Requirements:
Return the whole Sidekiq throttling thread below word for word.

───── Given passage

Is this going to be released? I love this strategy, we're having a severly throttled queue, and it is degrading our other queues and jobs, would love this strategy!
@JamesWatling yes. Working to merge this in the next couple of days.
This PR will help to mitigate #86 as well
I'm gonna refactor the way scheduling strategy is stored, and will incorporate this PR as part of v2.0.0 release which I will work on next weeks. Couple of heads up on the API I have in mind:
sidekiq_throttle_push_back(
with: :enqueue, # Possible options: :enqueue, :requeue, and :schedule
to: nil, # Can specify queue to push back to, nil, String, or proc
in: 0 # only applicable for :schedule
)
Under the hood, :requeue
will simply call UnitOfWork#requeue
and :enqueue
as well as :schedule
will call client_push
. This way the implementation will be BasicFetch/SuperFetch-agnostic.

──────────
───── Given records

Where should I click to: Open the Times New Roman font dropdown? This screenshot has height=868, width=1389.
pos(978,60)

──────────
───── Given records

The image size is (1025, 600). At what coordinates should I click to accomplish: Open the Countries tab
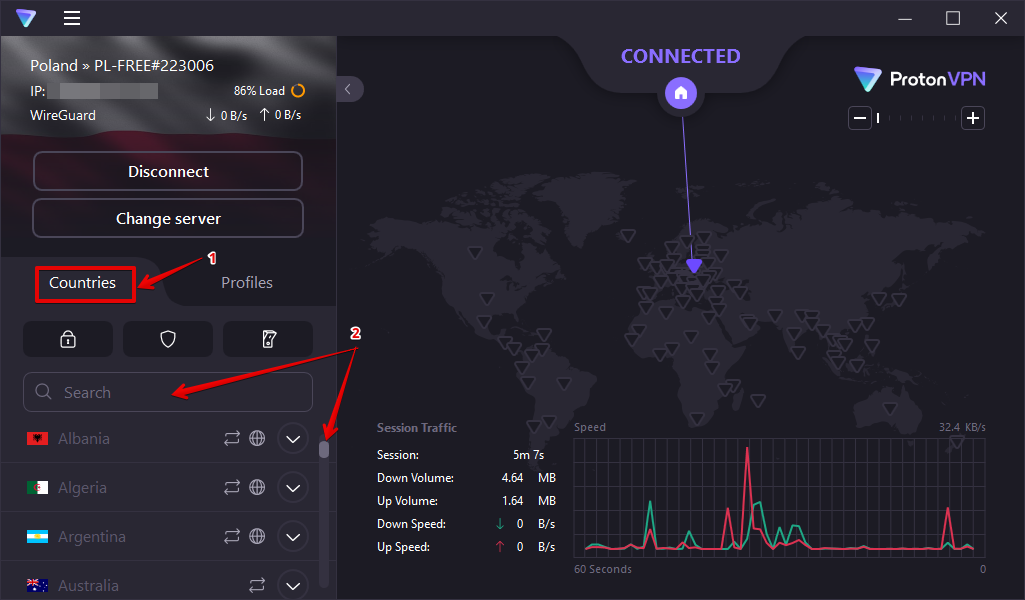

──────────

Result:
Is this going to be released? I love this strategy, we're having a severly throttled queue, and it is degrading our other queues and jobs, would love this strategy!
@JamesWatling yes. Working to merge this in the next couple of days.
This PR will help to mitigate #86 as well
I'm gonna refactor the way scheduling strategy is stored, and will incorporate this PR as part of v2.0.0 release which I will work on next weeks. Couple of heads up on the API I have in mind:
sidekiq_throttle_push_back(
with: :enqueue, # Possible options: :enqueue, :requeue, and :schedule
to: nil, # Can specify queue to push back to, nil, String, or proc
in: 0 # only applicable for :schedule
)
Under the hood, :requeue
will simply call UnitOfWork#requeue
and :enqueue
as well as :schedule
will call client_push
. This way the implementation will be BasicFetch/SuperFetch-agnostic.